To optimize resource allocation for the government or NGO by prioritizing wells in need of repair or replacement.

To provide insights into patterns and trends in the functionality of wells, which can inform decision-making for future well construction.

To promote sustainability and long-term planning for water well infrastructure in Tanzania.

### c) Understanding the context

The data for this project is obtained from the Taarifa waterpoints dashboard, which has been aggregated from the Tanzania Ministry of Water and is used to track infrastructure-related issues.

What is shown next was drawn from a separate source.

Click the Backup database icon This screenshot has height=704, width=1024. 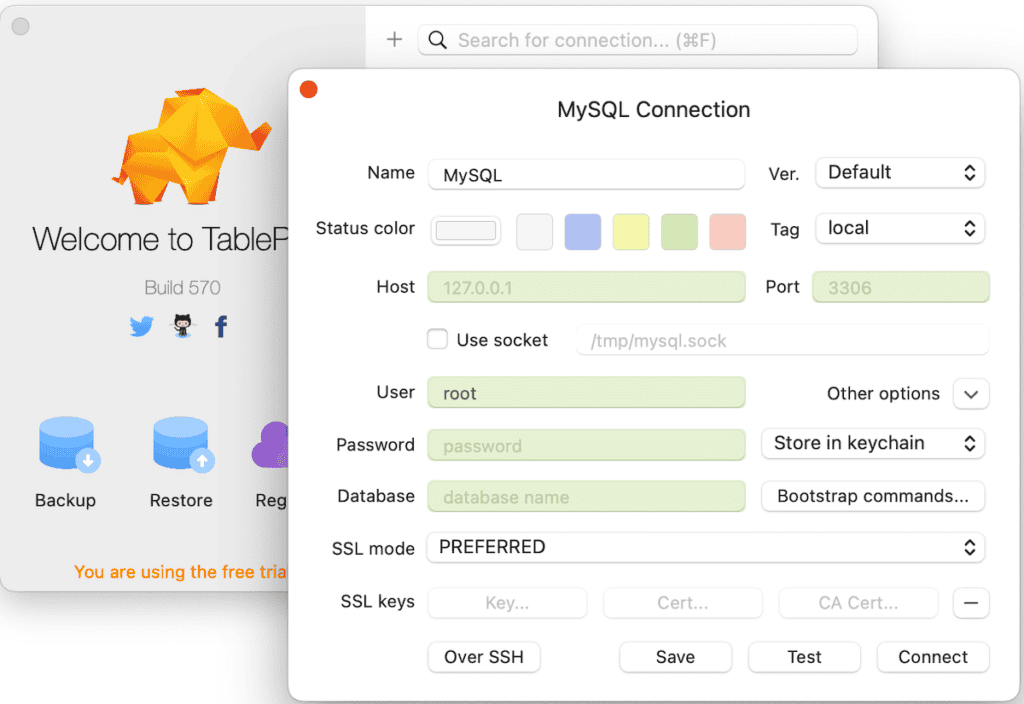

The data contains information on 59,400 waterpoints and is available as three datasets:

1. Training set labels
2. Training set values
3. Test set values. 

The target variable is "status_group", which details the functionality of the waterpoints. The training data has 59,400 rows and 41 columns and contains information about the water pumps, such as the type of pump, installation date, location, etc.The test data has 40 columns and 14850 row. The data was acquired from Taarifa and the Tanzanian Ministry of Water and was downloaded from DrivenData.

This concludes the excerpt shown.